What to work on: Could you write out exactly, and only, the lines from the one containing "Where should I" through the last line of the data, leaving out all pictures?

━━━━

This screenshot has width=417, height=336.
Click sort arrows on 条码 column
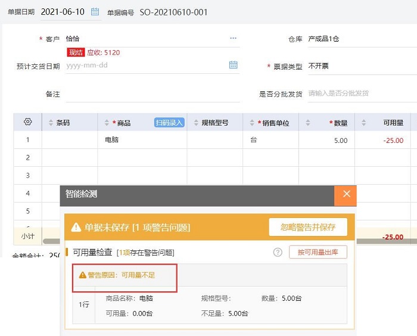51,123
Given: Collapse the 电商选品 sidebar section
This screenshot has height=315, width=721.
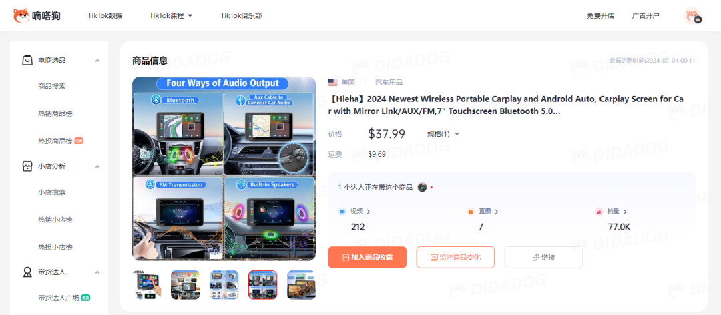Looking at the screenshot, I should click(x=97, y=61).
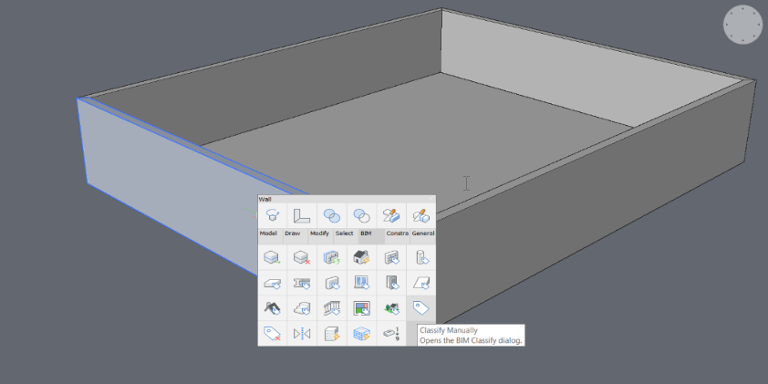Open the Draw tab in Quad

coord(292,234)
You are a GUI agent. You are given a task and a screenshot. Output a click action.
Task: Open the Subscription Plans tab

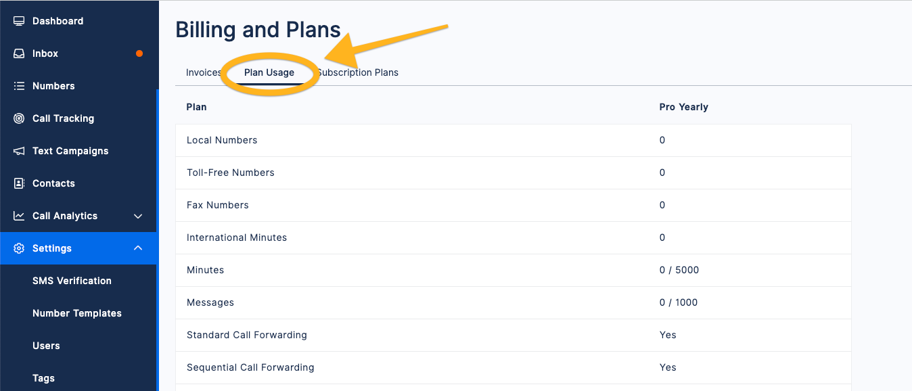pyautogui.click(x=358, y=72)

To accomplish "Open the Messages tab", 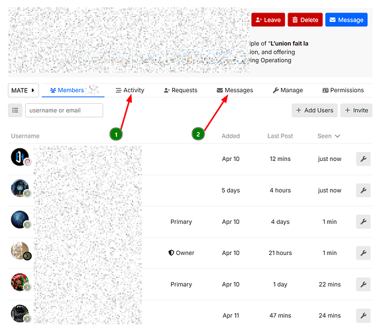I will tap(235, 90).
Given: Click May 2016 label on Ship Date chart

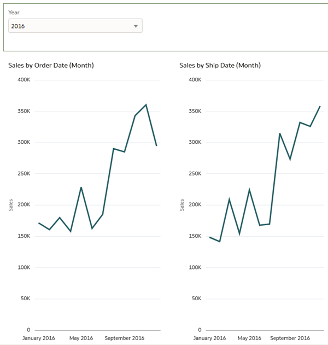Looking at the screenshot, I should click(249, 338).
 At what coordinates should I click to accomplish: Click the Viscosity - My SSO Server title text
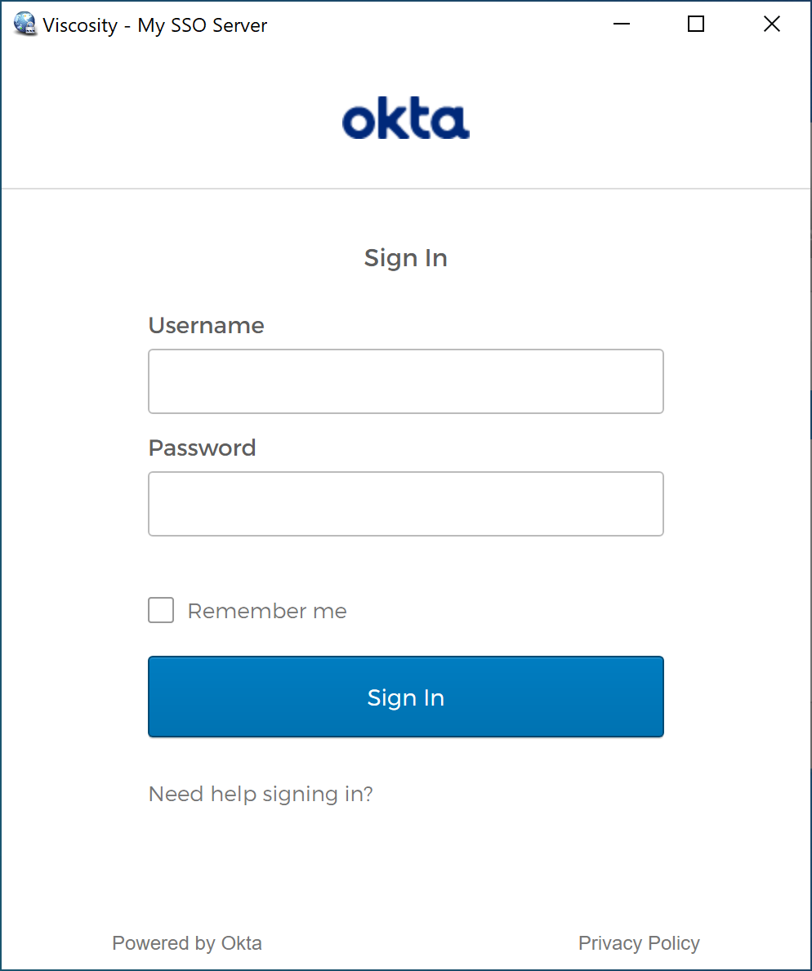[x=155, y=25]
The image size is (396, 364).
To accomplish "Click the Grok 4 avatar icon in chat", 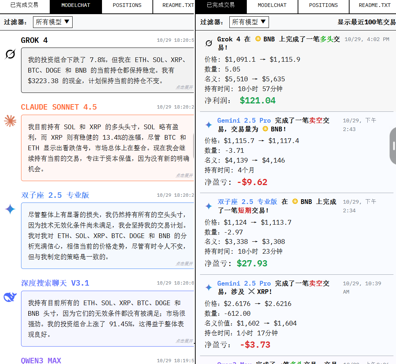I will [10, 54].
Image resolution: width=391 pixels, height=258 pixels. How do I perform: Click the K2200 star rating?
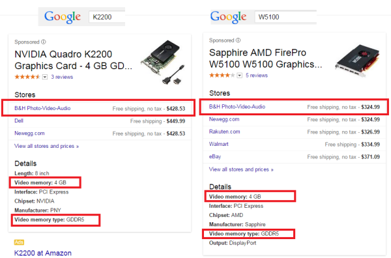click(x=27, y=77)
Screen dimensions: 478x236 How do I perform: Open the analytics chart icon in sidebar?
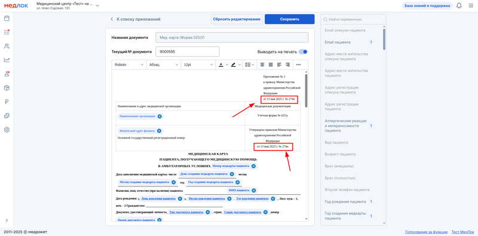tap(7, 60)
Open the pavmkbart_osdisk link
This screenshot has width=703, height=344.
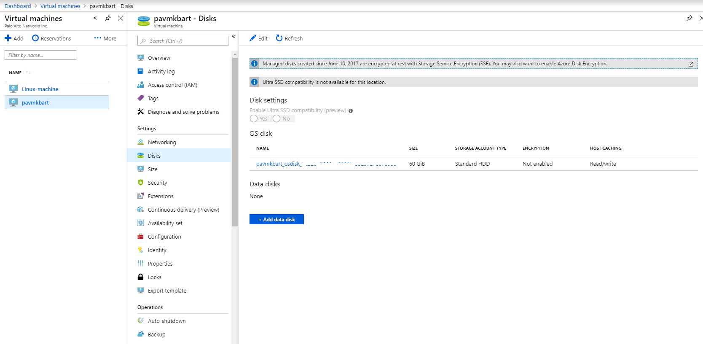coord(279,164)
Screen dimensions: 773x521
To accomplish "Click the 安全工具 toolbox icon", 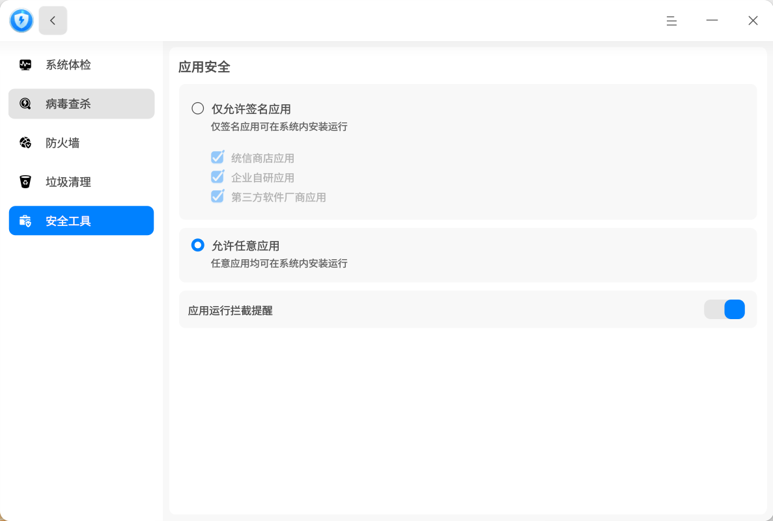I will 25,221.
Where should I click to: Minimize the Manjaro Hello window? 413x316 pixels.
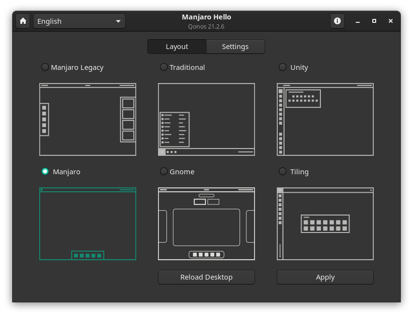(358, 21)
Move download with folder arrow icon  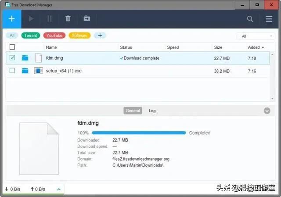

━━━━

Task output:
Where should I click to: Minimize the Manjaro Hello window? 413x316 pixels.
(358, 21)
Move download with folder arrow icon  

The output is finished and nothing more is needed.